I bought my Clarion and two Schuyler's (one was a gift) from EvangelicalBible.com as well. Here's another vote for them. Haven't been let down thus far.


----------



## God'sElectSaint

JimmyH said:


> Evangelical Bible.Com is the USA distributor of Allan, and they have the other companies products as well. Goatskin is the most expensive with calfskin a close second. Both are extremely durable, and beautiful. Favorite would be a matter of personal preference.



Goatskin looks really beautiful and I imagine it's softer? Thinking a NKJV or NASB possibly. I am getting a cheap NASB this week and I am going to test drive it. I want to get one before I go to school next fall so I'll know which translation. KJV could still be a possibility as well.


----------



## God'sElectSaint

Branson said:


> Products | Local Church Bible Publishers has some very high quality bibles for very reasonable prices.



Wow thanks for that site very nice. very cheap! It's only KJV?


----------



## DMcFadden

I have a few KJV Bibles from Local Church Bible Publishers.
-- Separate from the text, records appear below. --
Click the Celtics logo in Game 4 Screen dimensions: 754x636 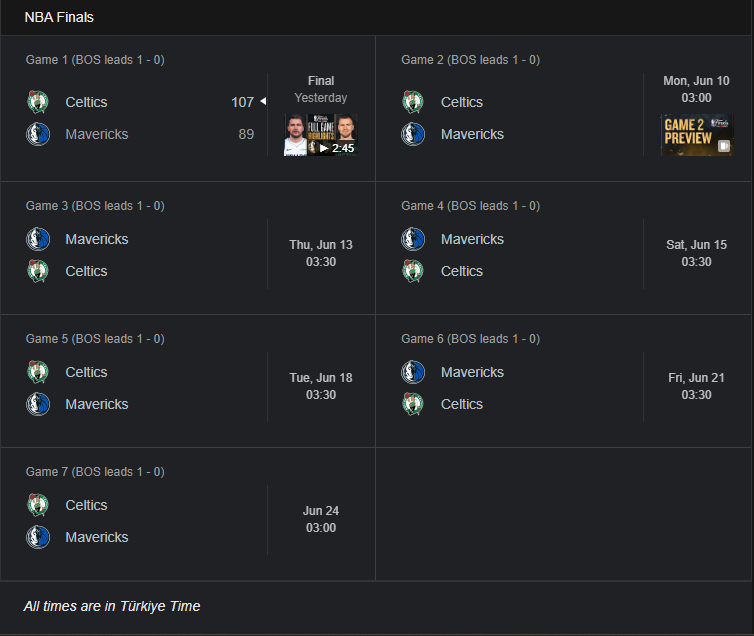click(413, 271)
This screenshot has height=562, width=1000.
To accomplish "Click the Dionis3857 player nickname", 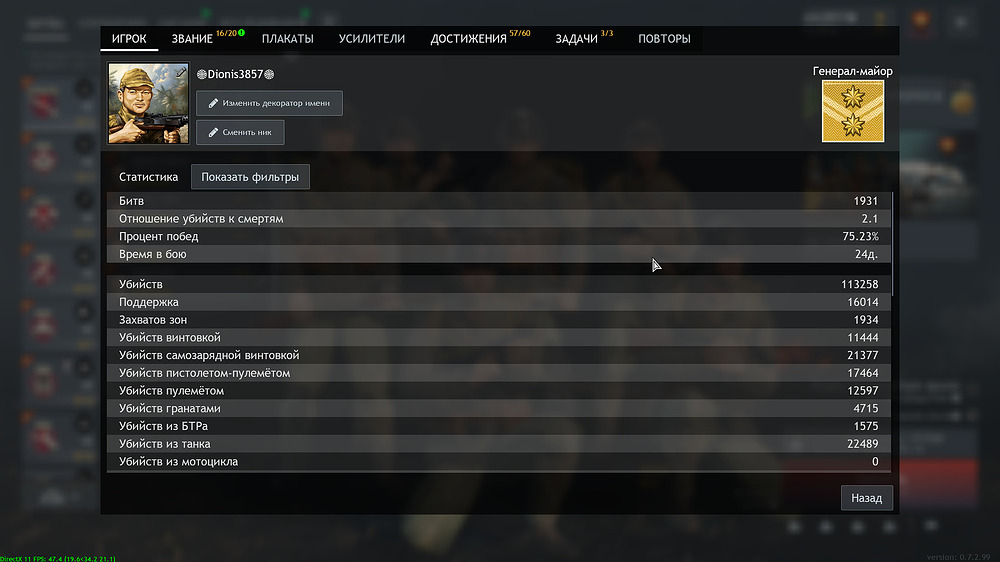I will pos(234,75).
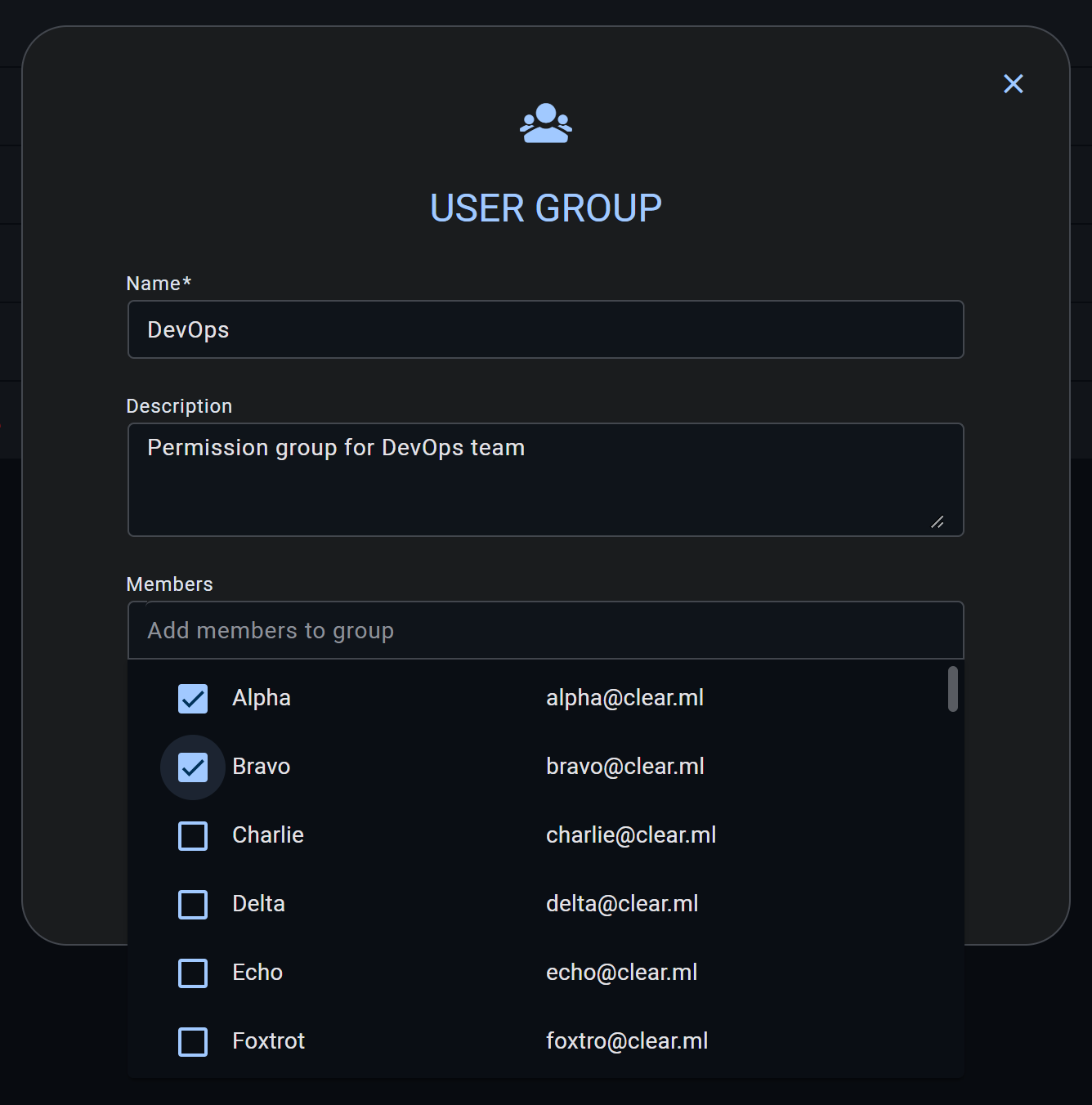The width and height of the screenshot is (1092, 1105).
Task: Check the Foxtrot member checkbox
Action: [193, 1041]
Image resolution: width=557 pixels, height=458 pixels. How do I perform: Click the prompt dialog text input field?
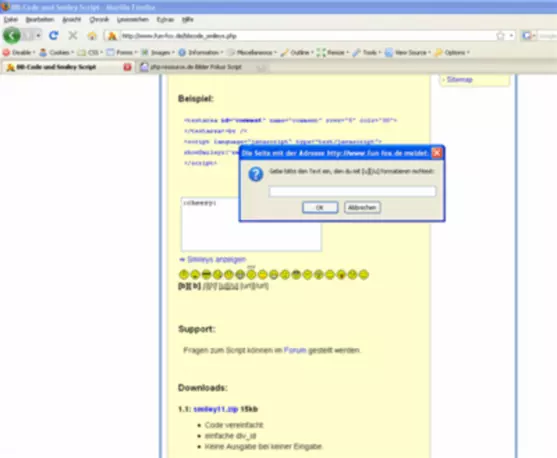[x=352, y=192]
One of them was very supple, another was quite stiff. The prices used to be amazing (haven't looked at their site in years).

EvangelicalBible.com is your best bet for high end Bibles. I have purchased/received as a gift five or so from them. They are FANTASTIC!!! My blue KJV Longprimer and blue ESV single column are my two finest Bibles. If you are planning on going for a high end, stick with Goatskin. The marginal difference in price is not worth quibbling over for such a long term investment. 

Since I picked up my Bibles the Schuyler came on the market. It has an embossed cross on the cover and several of the confessions included. It looks as good, or better than, the Allan.

My blue Allan ESV is the one I preach and teach from and carry to church. It is of unsurpassed quality in my opinion. If you end up wanting a KJV, the Longprimer is my personal favorite due to a size that is easy on my aging eyes and the "its just like butta" leather.


----------



## Username3000

Have you given any thought to single vs double column? Paragraph vs verse by verse? I first decided on the format, and then looked for the Bibles to fit. Having used them all a bit, I find the single column format to be the best for reading because itbactually reads like a letter, whereas the double column/verse by verse is much better to quickly find a verse.


----------



## God'sElectSaint

E.R. CROSS said:


> Have you given any thought to single vs double column? Paragraph vs verse by verse? I first decided on the format, and then looked for the Bibles to fit. Having used them all a bit, I find the single column format to be the best for reading because itbactually reads like a letter, whereas the double column/verse by verse is much better to quickly find a verse.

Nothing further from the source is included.